Фотос Дзавелас был сыном известного военачальника и главы самого известного и сильного тогда военного клана сулиотов Ламброса Дзавеласа (греч. Λάμπρος Τζαβέλας, 1745—1792) и известной в греческой историографии Мосхо Дзавела (англ.) (греч. Μόσχω Τζαβέλα, 1760—1803).

Жители Сули десятилетиями, с оружием в руках, защищали свою автономию и к этому времени отразили 8 походов турок и албанцев[2]. Когда Али-паша Тепеленский утвердился в Янина и взял под контроль Эпир, покорение Сули стало одной из основных его целей. Весной 1792 года, вопользовавшись российско-турецким миром, Али решил действовать. Чтобы ослабить сулиотов, Али обратился к кланам Боцарис и Дзавелас с просьбой послать бойцов для похода на город Аргирокастро, Северный Эпир. Сулиоты, не доверяя Али-паше, но в надежде продлить мирный период, послали к Али в Янина только 70 бойцов, которых возглавлял Ламброс Дзавелас со своим сыном Фотосом[3]. По прибытии в Янина сулиоты были брошены в подземелье, только одному удалось бежать и донести весть в Сули. Сулиоты заняли перевалы, готовые к бою. Не решаясь атаковать Сули, Али начал переговоры со своим заложником Ламбросом Дзавеласом, которому удалось убедить Али, что только он сможет склонить сулиотов к сдаче. Заложником был оставлен сын Ламброса, Фотос. По прибытии в Сули Ламброс возглавил оборону, написав письмо Али, знакомое не одному поколению греческих школьников, так как его записал William Eton:
Али, рад что удалось обмануть тебя, вероломного. Я на месте, чтобы защитить Отечество от вора. Мой сын умрёт, но я отомщу за его смерть. Некоторые турки, вроде тебя, могут сказать что я — безжалостный отец и жертвую сыном ради собственного спасения. Отвечаю, что если ты возьмёшь наши горы, то сможешь убить моего сына со всеми другими членами моей семьи и моими соотечественниками, и я не смогу отмстить. Но если мы победим, у меня будут другие дети, жена моя молодая. Если мой сын не рад принести себя в жертву Отечеству, то он не будет достоин жить и называться моим сыном. Иди, неверный, с нетерпением жду мести. Я, твой заклятый враг, капитан Дзавелас.

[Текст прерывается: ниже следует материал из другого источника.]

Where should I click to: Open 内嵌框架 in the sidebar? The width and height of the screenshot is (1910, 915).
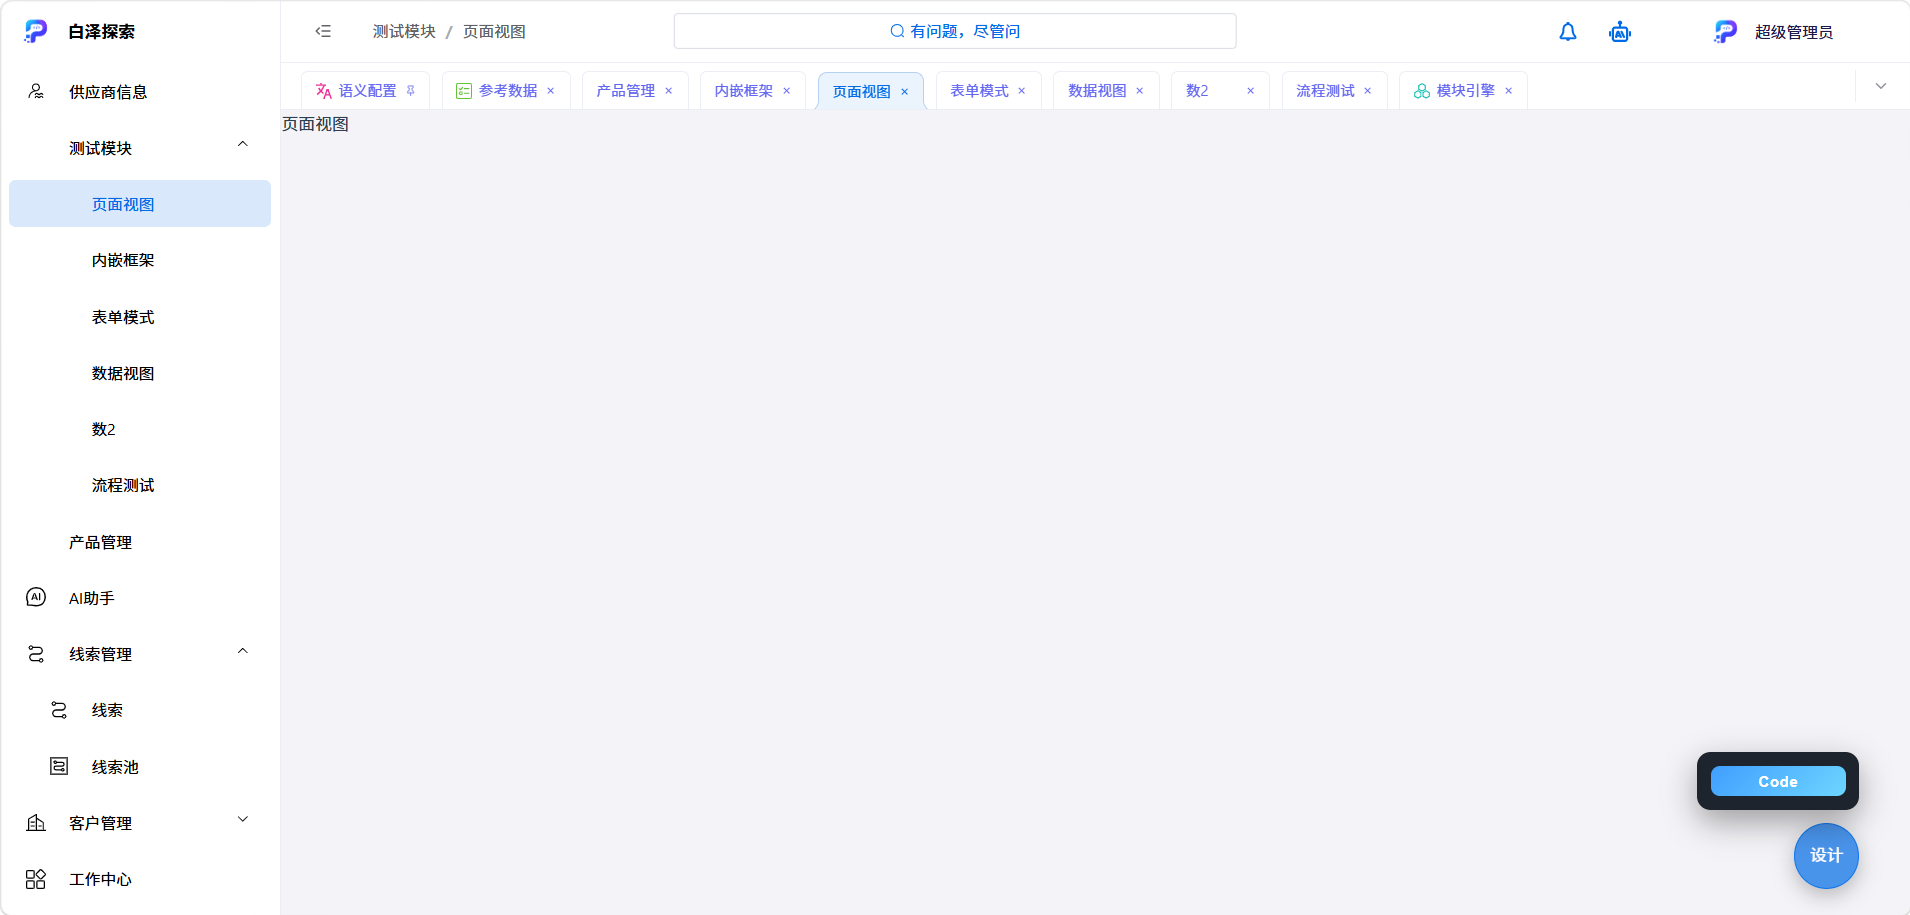(x=123, y=261)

— William Eton. Survey of the Turkish Empire, in wich are considered the subjection of the Greeks, their efforts towards emancipation and the interests of other nations, particularly of Great Britain, in their success. – 3rd ed. – London, 1801.

Али бросил против Сули 10 тыс. албанцев, которым противостояли 1500 сулиотов, во главе с отцом Фотоса и Костасом Боцарисом. После ряда сражений в Киафа погибли, сражаясь до последнего, 16 сулиотов, возглавляемых двоюродным братом Фотоса, Кицосом Дзавеласом. После чего в отчаянный бой бросились 300 сулиоток, возглавляемых матерью Фотоса, Мосхо Дзавелас. Али бежал из Сули, только треть турко-албанцев вернулись в Янина[4]. Али был вынужден заключить мир и обменять заложников, включая Фотоса, на пленных албанцев. Ламброс Дзавелас умер от понесённых ран, и Фотос возглавил клан Дзавеласов и командование Сули, вместе с кланом Боцарис.

Возглавляя Сули

Али оставил Сули в покое на 8 лет. Воспользовавшись наполеоновскими войнами, Али прибрал в свои руки, одно за другим, венецианские владения на побережье Эпира, но Сули не забыл. В июне 1800 года Али предпринял новый поход против Сули, но сулиоты отражали его атаки в течение 4 месяцев[5].Али, потеряв убитыми 3800 человек, решил сломить Сули блокадой и голодом[6].

Советский историк Г. Арш нашёл архивах российского МИДа следующее письмо сулиотов императору Александру от февраля 1803 года:
Император!
Пожалей десять тысяч душ православных, осаждённых в горах Сули, из которых 1500 непрерывно воюют. Только вражескими трофеями мы держимся в жизни и ещё не умерли. Другой помощи, Господин, мы не просим, только пороха, свинец и хлеб.

— Г. Арш – досье 5003, С. 19–21, Албания и Эпир в конце 18-го начале 19-го веков[7].

Почти год голодные сулиоты продолжали держаться. В ноябре 1803 года Али потерпел поражение при Кунги от измождённых сулиотов, потеряв 700 человек убитыми. Али вновь бежал, поручив своему сыну Вели заключить соглашение с сулиотами, лишь бы ушли.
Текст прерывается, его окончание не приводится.